At the consideration of each of these points, and indeed at each mystery of the passion of Christ, the imitation of the example of His virtues is the main object, because the true life of the Christian consists in the imitation of Jesus. In considering each stage of the passion of Christ place vividly before your mind the virtue which thee practiced therein; contemplate it and ask yourself whether you possess this virtue, or whether you still cherish the opposite vice. If you find the latter to be the case make an act of contrition, with the firm resolution to extirpate this vice, and excite in yourself a sincere desire for the opposite virtue. In this way you will draw the greatest advantage from the contemplation of Christ's passion, and resemble Christ; and, as the pious Louis of Granada says, "...there can be no greater honor and adornment for a Christian than to resemble his divine Master, not in the way that Lucifer desired, but in that which He pointed out, when He said: "I have given you an example, that as I have done to you, so do you also."
We find at the cross on Golgotha the different classes of people of our day represented; namely, the pure and innocent; the repenting sinners, firm adherents of Jesus and His teachings; but also the lukewarm (the 'not so hot' whom He will spit out); the wavering, nominal Christians; obdurate heretics, professed infidels and apostates, and for all those pathetic souls who are clueless. So today, mankind is divided into parties such as these.
To which party do you belong, O Christian soul? To which do you wish to belong? Choose! The time of the division is near. The Lord already holds in His hand the winnowing shovel to clear His floor. If you are not a firm adherent of Jesus and His Church, in the storm that is gathering you will be blown like chaff. If you remain with the small group at the cross, in persevering courage, you will stand firm, and on the day when the cross shall appear in the clouds of heaven, you, with Mary, the Mother of the Faithful, with John and with Magdalen, will triumph forever, as a victorious knight of the cross. DECIDE!

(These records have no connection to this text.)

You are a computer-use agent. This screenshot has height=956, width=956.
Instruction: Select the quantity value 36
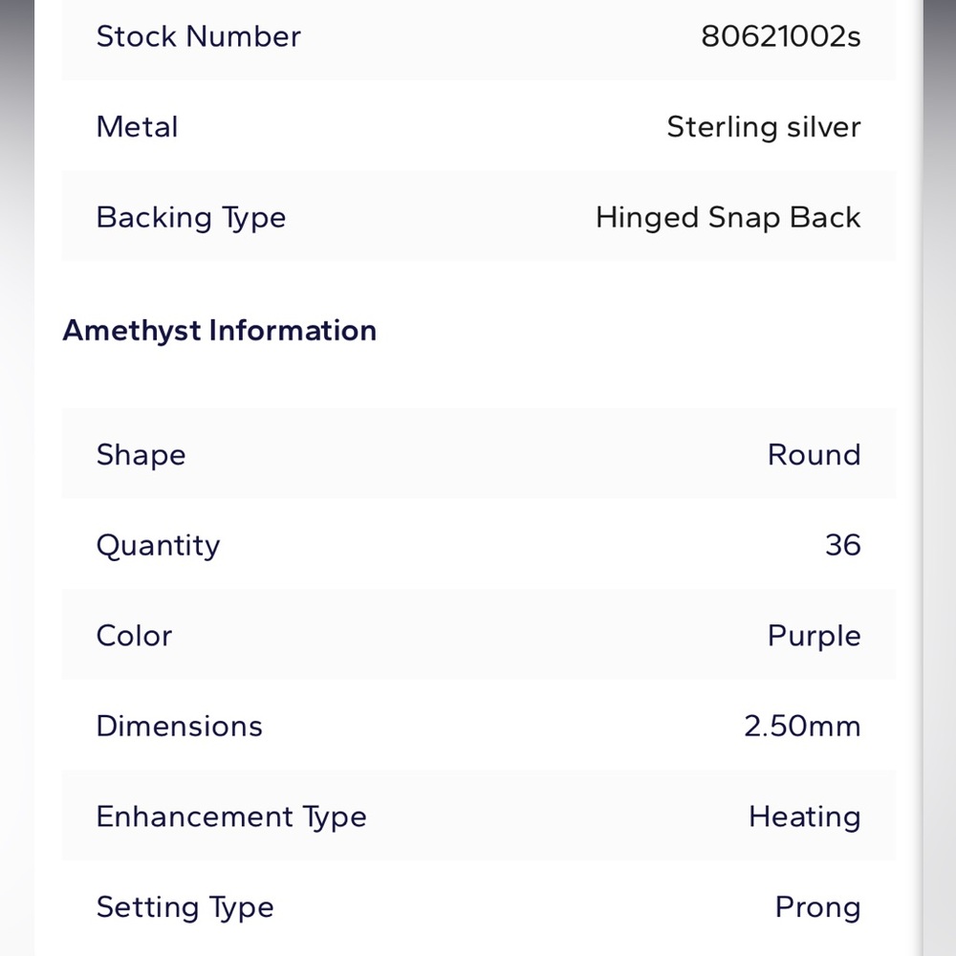tap(842, 545)
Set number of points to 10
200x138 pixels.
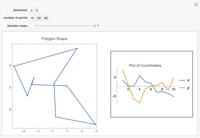click(32, 18)
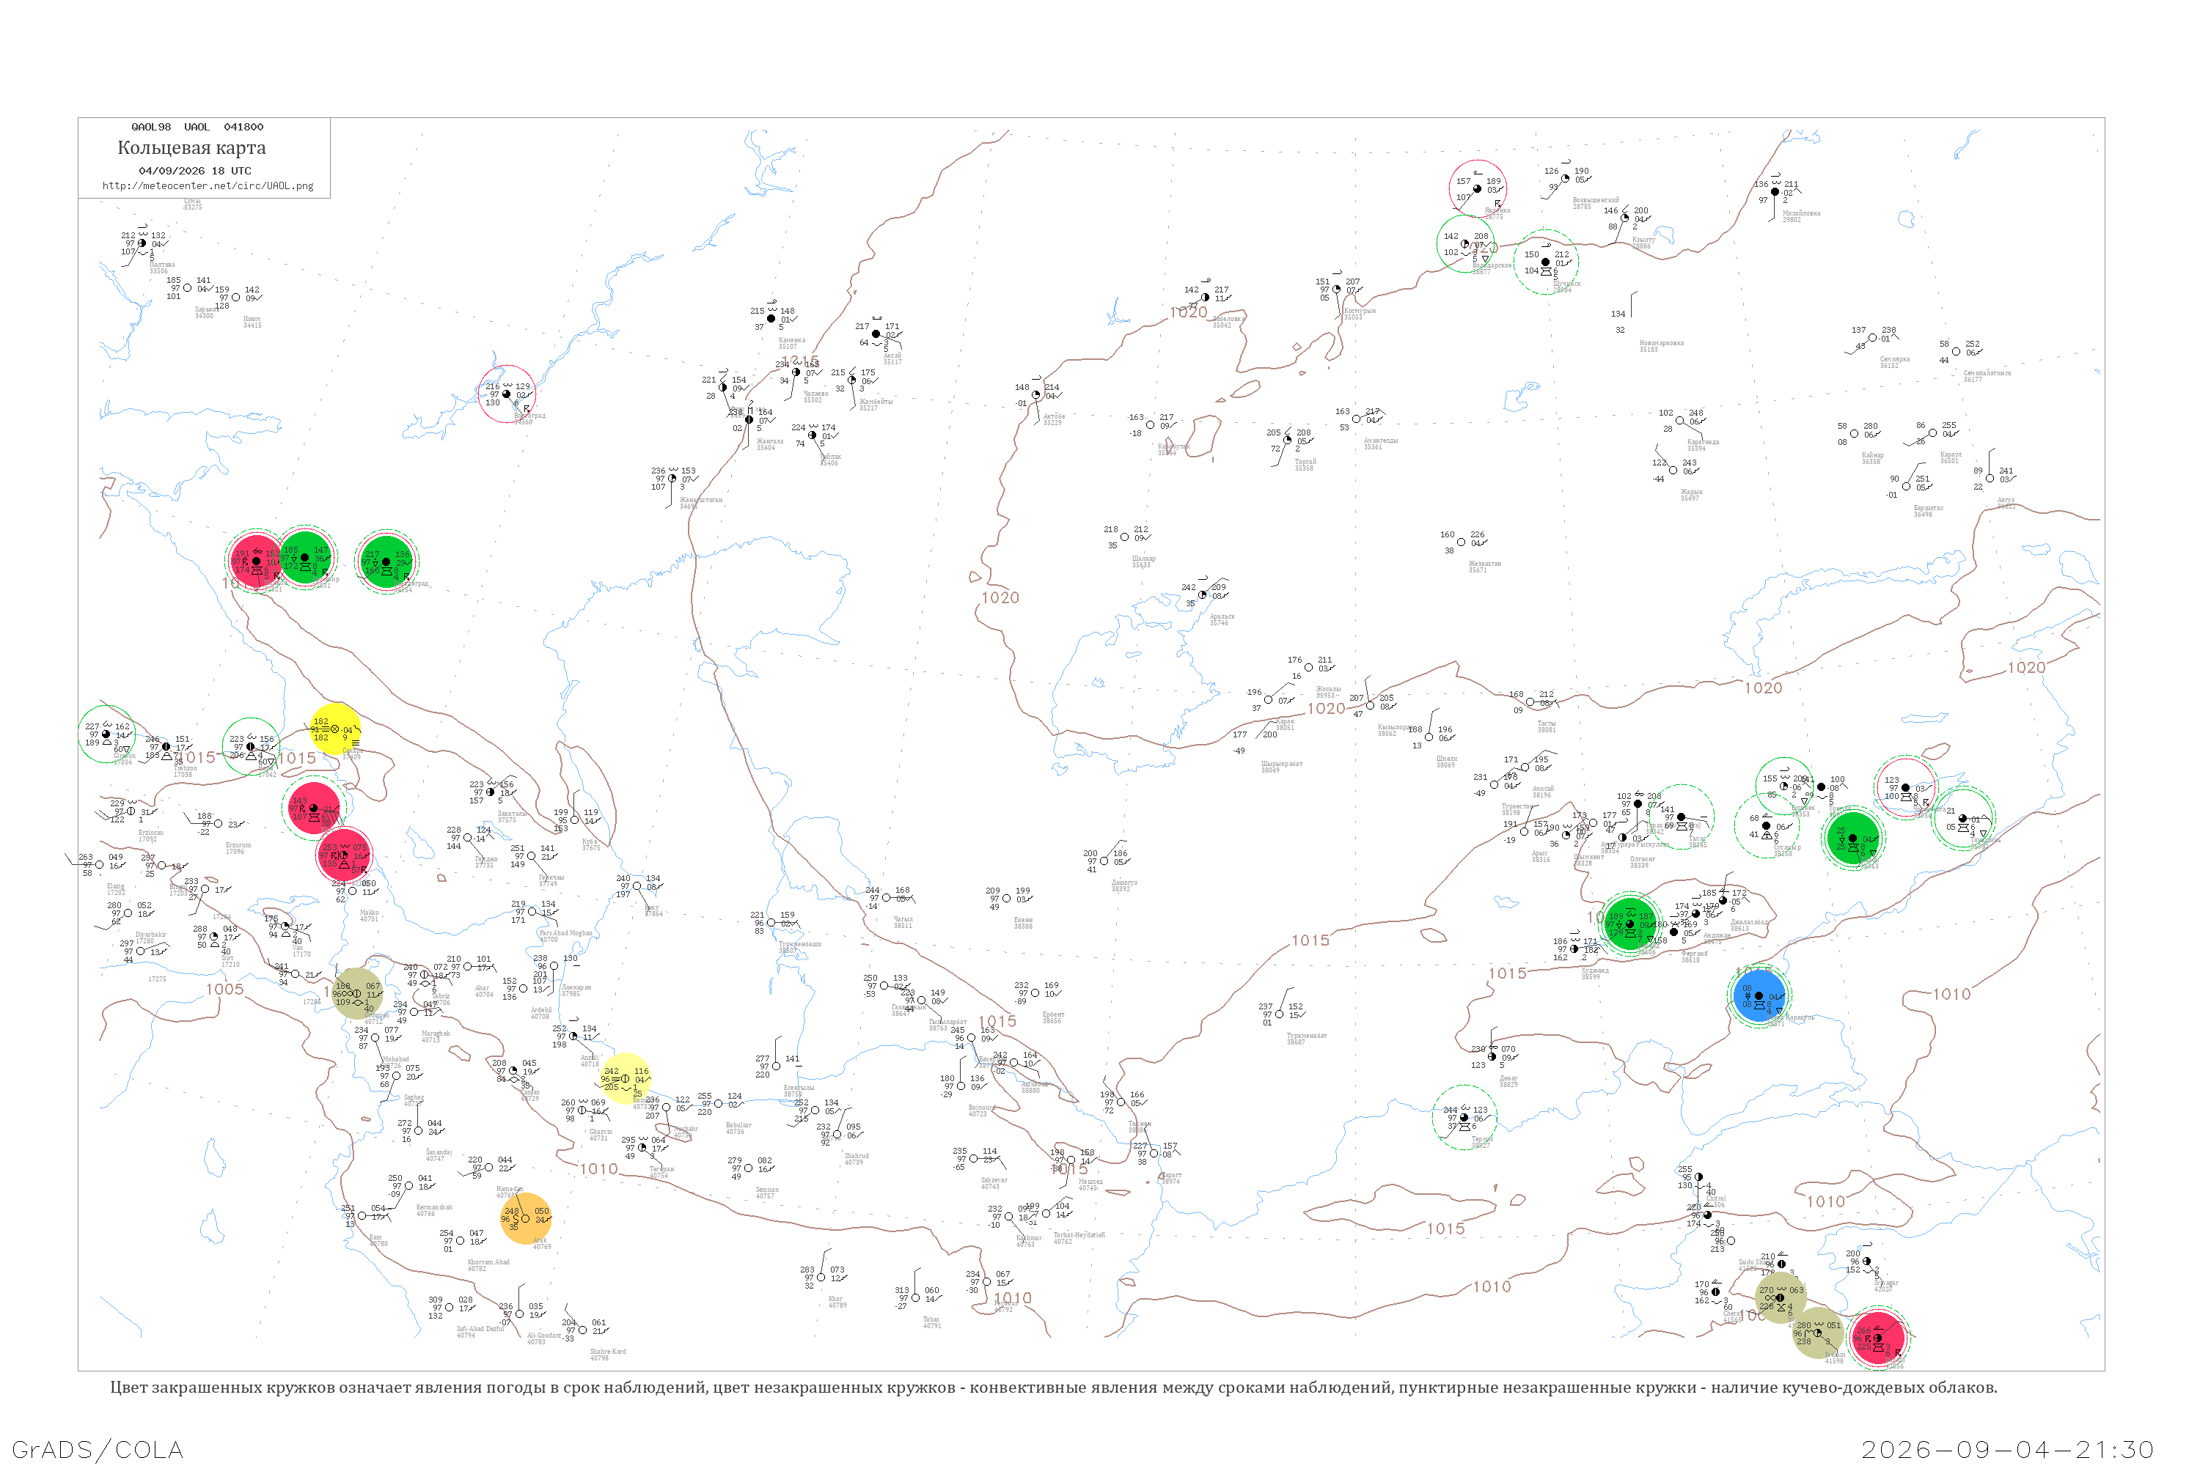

Behold the Lamb of God, who takes away the sins of the world, the lamb of the new sacrifice, which forever takes place of the old sacrifice of the Jews, which, at this moment, has ended with the death of Christ on His Cross. This is the Real Bread and Real Blood of our dear Lord and Saviour, Jesus Christ. This is the True sacrifice which is offered at every Mass throughout the world. May God have mercy on us all!